Nicolas, même si je pense que l’on a déjà du te poser la question mille fois, peux-tu revenir sur le choix du nom de ce groupe. Est-ce un hommage appuyé à Romain Gary, qui a sorti le roman « Adieu Gary Cooper » en 1964 ?
C’est, bien sûr, directement une référence à Romain Gary…mais cela a aussi à voir avec deux autres choses. La première, est que nous sommes basés entre Genève et Lausanne en Suisse (l’action du roman se déroulant à Genève et dans les Alpes suisses), ce qui permet de localiser les origines géographiques du groupe. La deuxième est que le thème du livre est une sorte d’adieu aux héros américains (le refus de participer à la guerre du Vietnam par exemple…).C’est un aspect que, d’une certaine manière, nous cherchons à véhiculer à travers notre musique. Si cette dernière est très influencée par des rythmes venus des USA nous avons, malgré tout, fait le choix de nous exprimer en français. C’est une manière de dire « au revoir » à l’Amérique. Même si sa culture nous imprègne totalement, nous nous revendiquons francophones…
Le héros de ce bouquin, Lenny, est un désengagé social, politique et affectif. Cet anticonformisme est-il à la base de vos créations musicales ?
Oui et non… Nous souhaiterions être politiquement engagés mais il est difficile d’élaborer des chansons dans cette optique, même si nous flirtons parfois avec. J’aimerais réussir à écrire des textes politiques mais, pour cela, il faudrait que je puisse faire comme Dylan. En effet, il a su trouver une forme subtile…qui n’est pas du premier degré.
En tout cas l’ouvrage « Adieu Gary Cooper » est un livre phare des années 1960. S’agit-il d’une période qui vous est chère ?
Nos influences incluent tout un pan de la culture musicale de cette décennie. Nous la connaissons de manière assez détaillée. Ceci dit, nous écoutons plein de choses différentes. J’entends par là du vieux blues-folk-country du début du XXème siècle, de la musique des années 1950 à 70, puis des choses plus actuelles. Il y a, de nos jours, de superbes groupes qui se produisent dans des registres variés. Nous sommes même branchés jazz et rap… Nous ne voulons donc absolument pas être référencés « musique des sixties » où que les gens continuent de nous dire que nous avons un son « vintage ».

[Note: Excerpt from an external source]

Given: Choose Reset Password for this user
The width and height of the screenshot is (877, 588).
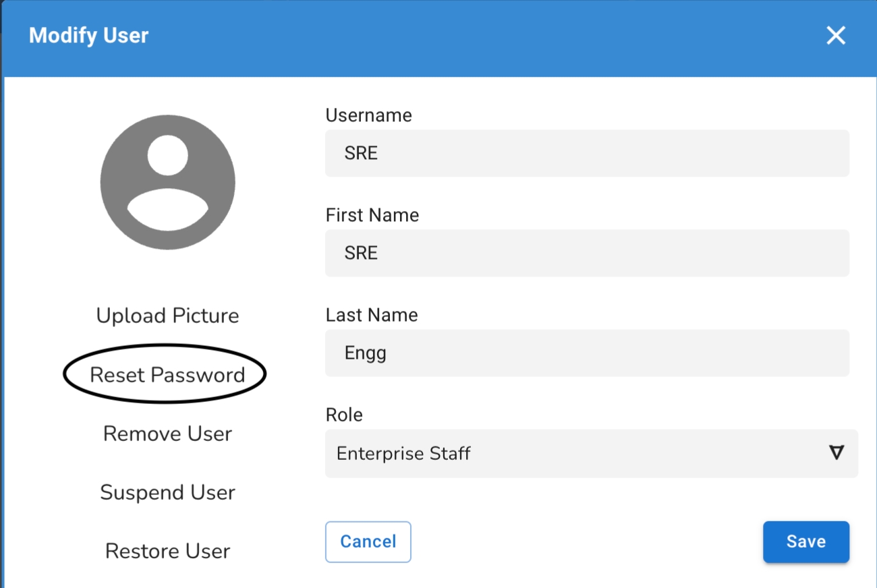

Peux-tu revenir sur la genèse du groupe ?
Ce groupe est né des cendres d’un précédent combo dont nous étions les membres. Ce dernier se produisait dans un registre plus garage-punk et s’exprimait, également, en français. Il s’appelait Perrine et les Garçons, en référence au groupe lyonnais Marie et les Garçons. Pour différentes raisons, nous avons splitté et certains d’entre nous ont souhaité se retrouver dans un registre un peu plus tranquille. Après deux ans les répétitions se sont accentuées. Nous avons « trainé » dans notre local et, il y a environ un an, on est rentré en studio (sous la houlette de Robin du groupe Mama Rosin) où nous avons enregistré un disque. Nous sommes donc vraiment actifs depuis une année.
Avant de vous connaitre, avez-vous vécu beaucoup d’expériences musicales différentes ?

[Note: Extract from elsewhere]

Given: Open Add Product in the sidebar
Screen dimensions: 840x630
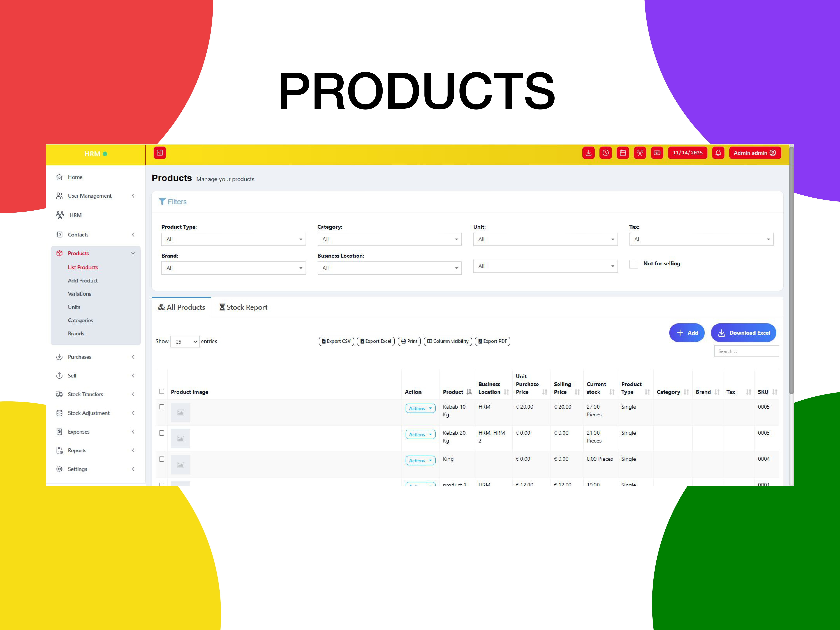Looking at the screenshot, I should pos(83,281).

Perrine, notre guitariste, est la vraie musicienne du groupe. Elle joue depuis son adolescence et a intégré différents groupes, elle gratte à fond !Paul, notre autre guitariste et multi-instrumentiste, a commencé avec notre ancien groupe. Géraldet moi-même venons de « nulle part ». Nous n’avons jamais appris la musique et avons juste envie d’en faire. Nous sommes donc sujets à des limites techniques mais possédons une grande envie qui nous pousse.

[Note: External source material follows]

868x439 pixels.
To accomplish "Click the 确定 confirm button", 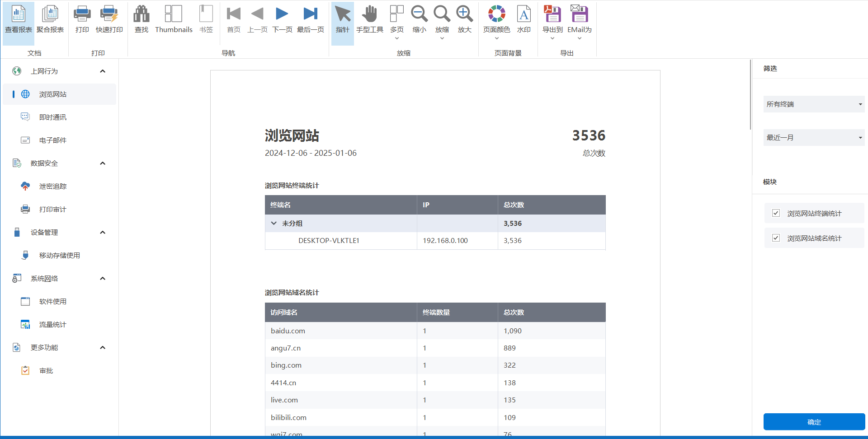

Votre premier album s’intitule « Bleu Bizarre ». Est-ce en clin d’œil à votre musique qui est ancrée dans la grande tradition de la « note bleue », tout en explorant des horizons très variés ?
L’album porte principalement ce nom car, lorsque nous sommes entrés en studio, nous voulions un son « bleuté ». Ceci pas forcément pour le blues, même si certaines choses dans le disque y font référence, mais dans sa production (choix des échos, de la réverb’). Nous nous imaginions quelque chose de bleu, donc nous avons utilisé ce terme. « Bleu Bizarre » fait aussi référence à l’album « Le Beau Bizarre » de Christophe et à « Bleu Pétrole » de Bashung. C’est un peu Bashung/Christophe …Ce sont aussi des artistes francophones qui possèdent une culture américaine (que nous possédons également) tout en faisant de la chanson française. C’est un filon sous-exploité qui nous intéresse.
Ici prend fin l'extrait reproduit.